I want you to know it is possible to escape and move on in your life, I did it, it was incredibly hard at the time (I’m not going to lie) but with each passing day got easier. Really quite quickly I felt so free and happy to be me again, I made new friends, finished uni, built a career.... I moved on and have never entertained a person like this in a relationship again as I recognised the signs earlier. It’s your life, you can do it.

I understand you are feeling anxiety about it so go back to the gp, panic attacks are horrible and are affecting your ability to work so get an appointment as soon as possible and explain this. Explain the abusive relationship. Your gp has a duty of care towards you especially if you are unable to work, medication is an option. Make sure you are on the waiting list for counselling. Google self help therapies as well, lots of good meditation and calming videos on YouTube.
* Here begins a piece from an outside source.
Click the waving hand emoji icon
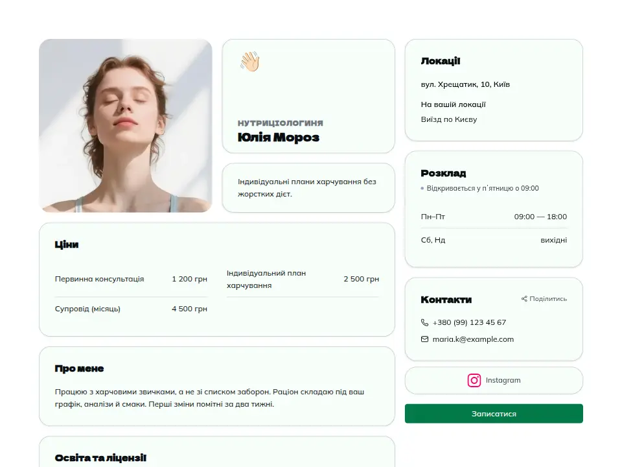 (x=249, y=62)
It’s almost 2020, it’s a great time to start afresh. It seems like your whole life no one has ever put you or your needs first, but the thing is you don’t need someone else to do that for you, you can do that for yourself. Now is the time op! Small things like taking a bubble bath, lighting candles, reading a good book, doing some yoga or stretching at home. Get yourself a notebook and write how you feel, get everything out, write it all down, it’s so cathartic. Small steps for now until you’ve got some help with the anxiety Flowers

LannieDuck · 30/12/2019 12:13

Do you want to be treated this way?

People will treat you the way you allow yourself to be treated. You don't deserve to be treated so badly; stop letting it happen.

Dump him, don't let him back. Expect to be treated better by your next partner.
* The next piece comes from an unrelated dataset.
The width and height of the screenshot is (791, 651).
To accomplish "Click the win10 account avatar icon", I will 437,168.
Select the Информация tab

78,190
CallmeAngelina · 30/12/2019 12:39

I think you just haven't found "your people." You're only 26, there's plenty of time.
The boyfriend I had before dh was horrible to me. We had separate social circles as his lot were just weird. I had nothing in common with any of them and they clearly didn't like me either.
When I finally saw sense and dumped him, and got together with dh (who had been a mate for years), it was like coming home and slipping into old slippers. His friends at the time are still with us 25 years on.